Segment Start: EXTRACT PROVIDED

Quarles previously wrote about another lawsuit challenging the 2024 Reproductive Privacy Rule, brought by Dr. Carmen Purl and Dr. Purl’s Fast Care Walk In Clinic. As of late December, the federal district court hearing that case had temporarily protected Dr. Purl and the Clinic (but no one else) against enforcement of the 2024 Reproductive Privacy Rule. On January 17, 2025, days before the inauguration, HHS went on record to defend the 2024 Reproductive Privacy Rule by filing a motion to dismiss and, in the alternative, for summary judgment. The plaintiffs also seek summary judgment. Most recently, the same cities and doctor’s group that want to defend the 2024 Reproductive Privacy Rule in the case brought by Texas seek to intervene in this case, as well. The next briefs on the motions for summary judgment are due on February 17, 2025. We have not seen a motion for abeyance filed yet, but we would expect HHS to take the same position as in the State of Texas case.
Not to leave it all to Texas, fifteen other states filed a separate lawsuit against HHS on January 17, 2025. In an action in the Eastern District of Tennessee, the states of Tennessee, Alabama, Arkansas, Georgia, Idaho, Indiana, Iowa, Louisiana, Montana, Nebraska, North Dakota, Ohio, South Carolina, South Dakota and West Virginia seek to set aside the 2024 Reproductive Privacy Rule (but not the 2000 Privacy Rule). They argue that the rule “will hamper States’ ability to gather information critical to policing serious misconduct like Medicaid fraud, child and elder abuse, and insurance-related malfeasance.”
At this time, no court has entered a generally applicable order preventing enforcement of the 2024 Reproductive Privacy Rule (other than against Dr. Purl and the Purl Clinic). By its terms, the rule remains in effect and enforceable by the HHS Office of Civil Rights. The HHS Fact Sheet about the obligations of HIPAA covered entities under the rule remains posted on the HHS website; however, clicking on the link for HIPAA and Reproductive Health returns “Page Not Found.”
Quarles earlier alerts on this topic are linked below:
- Happy Halloween: RIP to the HIPAA Privacy Rule?

Segment End: EXTRACT PROVIDED
Segment Start: MATERIAL PROVIDED

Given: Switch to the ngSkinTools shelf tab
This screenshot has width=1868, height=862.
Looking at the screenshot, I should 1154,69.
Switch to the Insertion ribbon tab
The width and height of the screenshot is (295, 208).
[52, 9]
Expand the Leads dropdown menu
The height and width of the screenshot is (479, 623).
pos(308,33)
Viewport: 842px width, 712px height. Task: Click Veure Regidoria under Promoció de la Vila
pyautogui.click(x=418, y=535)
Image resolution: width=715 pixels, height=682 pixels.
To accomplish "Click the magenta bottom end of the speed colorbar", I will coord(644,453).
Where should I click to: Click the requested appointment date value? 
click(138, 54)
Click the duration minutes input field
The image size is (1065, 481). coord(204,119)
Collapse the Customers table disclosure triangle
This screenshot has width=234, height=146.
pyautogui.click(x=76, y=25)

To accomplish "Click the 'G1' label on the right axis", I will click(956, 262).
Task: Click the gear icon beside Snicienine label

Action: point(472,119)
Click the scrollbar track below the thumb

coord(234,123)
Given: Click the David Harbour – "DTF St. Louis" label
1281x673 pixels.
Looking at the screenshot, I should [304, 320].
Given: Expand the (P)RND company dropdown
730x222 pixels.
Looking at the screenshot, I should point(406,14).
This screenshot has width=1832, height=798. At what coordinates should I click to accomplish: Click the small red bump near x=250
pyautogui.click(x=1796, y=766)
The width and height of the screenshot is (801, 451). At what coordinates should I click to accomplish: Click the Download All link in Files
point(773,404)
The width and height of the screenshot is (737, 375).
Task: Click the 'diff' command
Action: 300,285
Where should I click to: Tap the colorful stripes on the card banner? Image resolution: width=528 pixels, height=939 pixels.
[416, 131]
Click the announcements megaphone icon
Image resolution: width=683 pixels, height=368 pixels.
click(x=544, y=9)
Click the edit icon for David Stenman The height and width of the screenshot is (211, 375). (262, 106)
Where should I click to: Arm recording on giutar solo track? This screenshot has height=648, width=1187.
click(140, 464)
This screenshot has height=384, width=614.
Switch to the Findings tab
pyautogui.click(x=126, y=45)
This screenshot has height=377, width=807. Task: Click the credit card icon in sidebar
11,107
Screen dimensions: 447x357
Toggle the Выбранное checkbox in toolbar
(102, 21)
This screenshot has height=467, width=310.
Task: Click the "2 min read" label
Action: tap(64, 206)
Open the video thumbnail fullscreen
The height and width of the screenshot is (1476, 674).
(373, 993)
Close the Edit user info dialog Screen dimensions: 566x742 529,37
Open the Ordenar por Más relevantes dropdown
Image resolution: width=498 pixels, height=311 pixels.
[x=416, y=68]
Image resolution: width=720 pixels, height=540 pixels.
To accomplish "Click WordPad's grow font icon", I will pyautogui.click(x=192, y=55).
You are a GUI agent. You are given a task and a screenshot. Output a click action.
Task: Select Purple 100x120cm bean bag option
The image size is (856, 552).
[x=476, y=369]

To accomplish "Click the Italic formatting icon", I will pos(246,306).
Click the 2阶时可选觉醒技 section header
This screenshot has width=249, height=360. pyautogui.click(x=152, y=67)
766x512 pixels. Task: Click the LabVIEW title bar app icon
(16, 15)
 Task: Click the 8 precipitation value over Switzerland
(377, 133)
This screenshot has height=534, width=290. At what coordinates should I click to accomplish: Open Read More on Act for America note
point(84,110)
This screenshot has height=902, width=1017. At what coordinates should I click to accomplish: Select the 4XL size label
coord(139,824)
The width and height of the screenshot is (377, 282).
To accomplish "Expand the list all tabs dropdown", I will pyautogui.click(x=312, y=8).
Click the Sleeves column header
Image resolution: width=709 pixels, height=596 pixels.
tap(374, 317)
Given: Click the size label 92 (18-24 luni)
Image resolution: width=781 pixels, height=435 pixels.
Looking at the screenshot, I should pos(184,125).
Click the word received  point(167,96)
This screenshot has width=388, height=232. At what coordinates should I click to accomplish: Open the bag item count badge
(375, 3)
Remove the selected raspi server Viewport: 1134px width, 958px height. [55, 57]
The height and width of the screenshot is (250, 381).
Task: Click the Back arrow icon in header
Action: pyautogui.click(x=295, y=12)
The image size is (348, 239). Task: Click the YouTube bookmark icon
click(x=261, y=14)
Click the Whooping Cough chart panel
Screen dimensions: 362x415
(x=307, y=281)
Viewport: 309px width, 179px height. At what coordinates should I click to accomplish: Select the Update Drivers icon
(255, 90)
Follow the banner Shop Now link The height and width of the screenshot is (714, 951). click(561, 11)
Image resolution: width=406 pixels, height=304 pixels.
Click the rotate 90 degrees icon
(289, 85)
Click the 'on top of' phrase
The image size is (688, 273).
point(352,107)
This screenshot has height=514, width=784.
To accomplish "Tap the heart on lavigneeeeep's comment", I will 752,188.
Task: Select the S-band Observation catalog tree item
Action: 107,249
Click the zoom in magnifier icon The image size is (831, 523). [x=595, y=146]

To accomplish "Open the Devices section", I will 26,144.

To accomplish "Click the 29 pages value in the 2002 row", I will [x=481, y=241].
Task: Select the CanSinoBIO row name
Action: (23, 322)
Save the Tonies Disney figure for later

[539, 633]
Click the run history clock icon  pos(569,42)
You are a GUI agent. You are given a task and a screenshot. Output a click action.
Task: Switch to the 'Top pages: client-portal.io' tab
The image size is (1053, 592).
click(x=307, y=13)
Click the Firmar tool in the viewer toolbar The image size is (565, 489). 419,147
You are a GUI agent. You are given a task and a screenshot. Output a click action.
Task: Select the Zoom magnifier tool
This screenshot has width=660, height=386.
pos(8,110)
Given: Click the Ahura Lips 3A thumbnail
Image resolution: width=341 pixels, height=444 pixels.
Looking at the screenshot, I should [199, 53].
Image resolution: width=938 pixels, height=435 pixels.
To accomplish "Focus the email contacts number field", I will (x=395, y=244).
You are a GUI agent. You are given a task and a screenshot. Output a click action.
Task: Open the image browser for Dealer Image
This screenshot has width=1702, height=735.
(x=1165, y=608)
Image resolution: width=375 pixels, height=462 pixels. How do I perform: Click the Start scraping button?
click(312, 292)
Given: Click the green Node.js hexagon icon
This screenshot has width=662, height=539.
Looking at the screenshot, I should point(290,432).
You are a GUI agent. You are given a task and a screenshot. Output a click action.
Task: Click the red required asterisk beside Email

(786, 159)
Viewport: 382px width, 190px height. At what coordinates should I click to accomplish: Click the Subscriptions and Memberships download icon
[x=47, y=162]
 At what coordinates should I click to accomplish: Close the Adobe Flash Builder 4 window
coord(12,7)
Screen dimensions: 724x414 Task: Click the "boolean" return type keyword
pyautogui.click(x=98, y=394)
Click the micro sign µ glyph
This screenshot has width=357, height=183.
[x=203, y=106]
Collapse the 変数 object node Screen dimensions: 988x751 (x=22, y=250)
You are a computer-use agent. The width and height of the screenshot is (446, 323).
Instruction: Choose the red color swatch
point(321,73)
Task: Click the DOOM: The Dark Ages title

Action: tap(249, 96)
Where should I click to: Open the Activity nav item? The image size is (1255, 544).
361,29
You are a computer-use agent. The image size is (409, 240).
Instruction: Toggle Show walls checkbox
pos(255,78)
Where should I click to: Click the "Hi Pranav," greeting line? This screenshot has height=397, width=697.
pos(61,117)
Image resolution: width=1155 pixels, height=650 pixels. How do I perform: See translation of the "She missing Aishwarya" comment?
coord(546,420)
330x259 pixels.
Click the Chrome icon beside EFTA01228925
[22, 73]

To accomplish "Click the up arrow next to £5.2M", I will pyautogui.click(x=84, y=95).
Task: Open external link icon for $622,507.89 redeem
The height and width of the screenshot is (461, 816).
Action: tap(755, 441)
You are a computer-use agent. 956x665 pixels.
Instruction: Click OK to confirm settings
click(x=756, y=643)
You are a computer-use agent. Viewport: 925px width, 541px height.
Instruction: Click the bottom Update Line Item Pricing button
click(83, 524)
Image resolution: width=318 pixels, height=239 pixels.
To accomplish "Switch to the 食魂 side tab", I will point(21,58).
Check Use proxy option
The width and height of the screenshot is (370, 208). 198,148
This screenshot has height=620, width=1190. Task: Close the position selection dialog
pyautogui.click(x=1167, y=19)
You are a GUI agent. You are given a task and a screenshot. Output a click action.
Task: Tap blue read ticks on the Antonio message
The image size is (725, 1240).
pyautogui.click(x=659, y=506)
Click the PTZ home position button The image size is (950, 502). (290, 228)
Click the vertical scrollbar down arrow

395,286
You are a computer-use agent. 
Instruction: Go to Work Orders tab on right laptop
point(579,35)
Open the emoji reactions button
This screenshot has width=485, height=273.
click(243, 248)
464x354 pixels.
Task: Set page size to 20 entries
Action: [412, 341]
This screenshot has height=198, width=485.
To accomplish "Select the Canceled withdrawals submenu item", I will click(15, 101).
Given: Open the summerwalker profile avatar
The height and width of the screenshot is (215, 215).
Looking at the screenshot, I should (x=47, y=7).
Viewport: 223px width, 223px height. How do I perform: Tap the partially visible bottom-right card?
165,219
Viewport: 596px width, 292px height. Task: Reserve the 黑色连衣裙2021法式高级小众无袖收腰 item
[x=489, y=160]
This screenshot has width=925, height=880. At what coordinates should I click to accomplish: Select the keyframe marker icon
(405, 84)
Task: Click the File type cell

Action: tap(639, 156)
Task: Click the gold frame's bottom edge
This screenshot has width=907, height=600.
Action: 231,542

Segment End: MATERIAL PROVIDED

REQUIRED ACTION 1. From the alert on the 2024 Reproductive Privacy Rule, output everything from "At this time, no" down to "HIPAA Privacy Rule?", copied word for word.
REQUIRED ACTION 2. According to the alert on the 2024 Reproductive Privacy Rule, in which court did the fifteen states file their separate lawsuit against HHS?
REQUIRED ACTION 3. Write the next part of the alert on the 2024 Reproductive Privacy Rule, beginning after its final line.

EXERCISE OUTPUT 1.
At this time, no court has entered a generally applicable order preventing enforcement of the 2024 Reproductive Privacy Rule (other than against Dr. Purl and the Purl Clinic). By its terms, the rule remains in effect and enforceable by the HHS Office of Civil Rights. The HHS Fact Sheet about the obligations of HIPAA covered entities under the rule remains posted on the HHS website; however, clicking on the link for HIPAA and Reproductive Health returns “Page Not Found.”
Quarles earlier alerts on this topic are linked below:
- Happy Halloween: RIP to the HIPAA Privacy Rule?

EXERCISE OUTPUT 2. The Eastern District of Tennessee.

EXERCISE OUTPUT 3.
- Compliance Eve Ends with HIPAA Reproductive Health Privacy Rule Order out of Texas: But is it a Gift or Lump of Coal for Regulated Entities?
If you have a question regarding the HIPAA Privacy Rule to Support Reproductive Health Care Privacy Final Rule or this area in general, please contact your Quarles attorney or:
- Dan Guggenheim: (619) 822-1474 / dan.guggenheim@quarles.com
- Simone Colgan Dunlap: (602) 229-5510 / simone.colgandunlap@quarles.com
Please visit our Federal Policy Watch: Monitoring White House Developments page for more insight about navigating changes at the federal level.
END NOTES
1 Please see our earlier client alert about the 2024 Reproductive Privacy Rule and the State of Texas’s challenge, here.
2 In asking for remedies, the Texas AG challenges all of the 2000 HIPAA Privacy Rule (65 Fed. Reg. 82462), although elsewhere in the complaint the AG indicates an intent to more narrowly challenge only the portion of the rule that addresses disclosures to state investigators. The Texas AG’s Demand for Relief (page 16 of the Complaint) asks the court to vacate and set aside the entirety of the 2000 Privacy Rule; however, in the second paragraph of the Complaint, the Texas AG explains that the lawsuit challenges the portion of the 2000 Privacy Rule that addresses disclosures of health information to state investigators (45 C.F.R. § 164.512(f)(1)(ii)(C)). We expect this ambiguity to be resolved by amended pleadings, if the case continues.